The pall bearers brought the coffin to the center of the church where the bier had already been set up. They had to reverse the coffin so Fausto’s feet were pointed toward the altar and finally set it down. Monsignor Petri gave the blessing and sprinkled the coffin with holy water.
Farintino was irked with himself. He had mistakenly paid for a high mass when he could have had a low mass said for half the price. The church was less than a quarter full, and of those in attendance a good two dozen or so were devout, white haired old widows wrapped in black weeds who always haunted the church biding their time before they too would enter the kingdom of heaven and be re-united with those who had already departed.
Farintino, Amelia, Marcella, Maria, Miranda and Rini along with Prunella sat in the first pew. Behind them the husbands sat. Each had an armful of wiggly toddler, most of whom were under the age of four. Paulo and Pietro sat at the far end of the pew next to the outer aisle. The rack of votive candles was within arm’s length; and when they thought no one was looking, they quickly turned their heads one at a time toward the flickering offerings and tried to blow them out. Behind the family the pews were sparsely inhabited by old acquaintances of Fausto and family friends, the curious who always attended church gatherings and admirers of Andano Angels. A few of their old beaus were there hoping for a second chance if the opportunity should arise. Mass finally ended to a chorus of crying babies. The people were already standing and ready to go before Monsignor Petri could say the final blessing.
The coffin was lifted off of its bier by Farintino, Anselmo and Maria’s husband Gius and Miranda’s husband Mateo. They followed the cross bearer, the incense bearers with their smoking censers and Monsignor Petri, who was in front of the coffin, out of the church, down the stone steps and across the square into the bright afternoon sun. It was a hot day. Anyone near took off their caps or made the sign of the cross or showed their respect by simply bowing as the funeral party went by. They passed through the north gate and the procession proceeded slowly and stately with great dignity onto the dusty road to the cemetery that had been in use since the Roman Empire.

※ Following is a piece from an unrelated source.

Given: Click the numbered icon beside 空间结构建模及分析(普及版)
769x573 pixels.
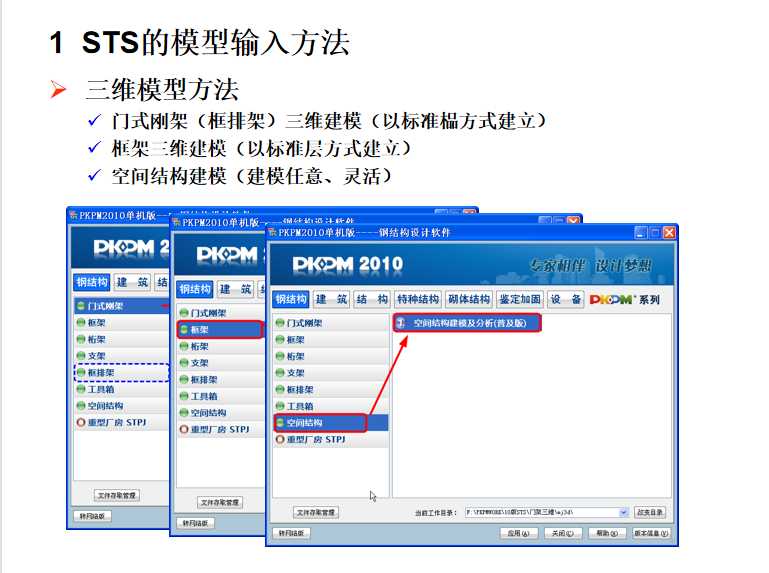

The sun reflected off the silver crucifix mounted atop a black wooden shaft that the cross bearer carried. He was flanked on the left and right by an altar boy. Each swung an incense censer that let out great clouds of aromatic smoke. The monsignor and his personal aide, walked in front of the coffin and the others followed.
They arrived at the grave. The pall bearers set the coffin on two long ropes that were laid out perpendicular to the right of the grave. Dark, chunky earth was piled in a neat narrow heap along the other side of the opening.
Monsignor Petri said the last blessing over Fausto, the altar boys wagged their censers freeing pungent smoke that floated all about them. Monsignor nodded to his personal aide who was entrusted with the silver container of chrism. He handed it to monsignor, who with a silver aspergillum, sprinkled the coffin and all those who stood graveside. The pall bearers lifted the ropes under the coffin and without the slightest misstep lowered Fausto into his grave.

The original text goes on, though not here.